The use of this evasion tactic is not new, researchers noted, and the technique suggests a connection to the Vietnamese APT32 group, also known as OceanLotus.
“APT32 is one of the actors that is known to use CactusTorch HTA to drop variants of the Denis RAT,” researchers said. Moreover, the domain used to host malicious archives and documents is registered in Ho Chi Minh City, Vietnam, which also points to APT32, researchers noted.
That said, it’s still unclear exactly who is behind the attack because researchers did not access the final payload to examine it extensively, they said.
The attack begins as a ZIP file containing a malicious document, called “Compensation.manual.doc” that threat actors distribute through spear-phishing attacks and which purports to offer information about compensation rights for workers
“Inside we see a malicious macro that uses a modified version of CactusTorch VBA module to execute its shellcode,” researchers wrote. “CactusTorch is leveraging the DotNetToJscript technique to load a .NET compiled binary into memory and execute it from vbscript.”
The loaded payload is is a .Net DLL with “Kraken.dll” as its internal name, which injects an embedded shellcode into WerFault.exe using a technique observed previously with the NetWire RAT and the Cerber ransomware, researchers noted.
In the recent campaign, the loader has two main classes, “Kraken” and “Loader,” that together complete the process of installing a malicious payload into the WER service, they said.
The “Kraken” class contains the shellcode that will be injected into the target process defined in this class as “WerFault.exe,” researchers wrote.
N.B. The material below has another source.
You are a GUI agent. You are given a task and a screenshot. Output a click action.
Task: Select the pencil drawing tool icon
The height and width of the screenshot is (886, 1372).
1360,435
This class has only one function: To call the “load” function of “loader” class with shellcode and target process as parameters. Then, that loader class is what is responsible for injecting shellcode into the target process by making Windows API calls, researchers wrote.
“The final shellcode is a set of instructions that make an HTTP request to a hard-coded domain to download a malicious payload and inject it into a process,” they said.
Researchers said that they will continue investigating the attack’s link to APT32 to try to identify with more certainty the threat actors behind the new campaign.
APT32 is a Vietnam-linked APT that has been in operation since at least 2013. Its targets are mostly located in Southeast Asia. From at least January to April, the FireEye Mandiant researchers have seen the group attacking China’s Ministry of Emergency Management, as well as the government of Wuhan province, in an apparent bid to steal intelligence regarding the country’s COVID-19 response.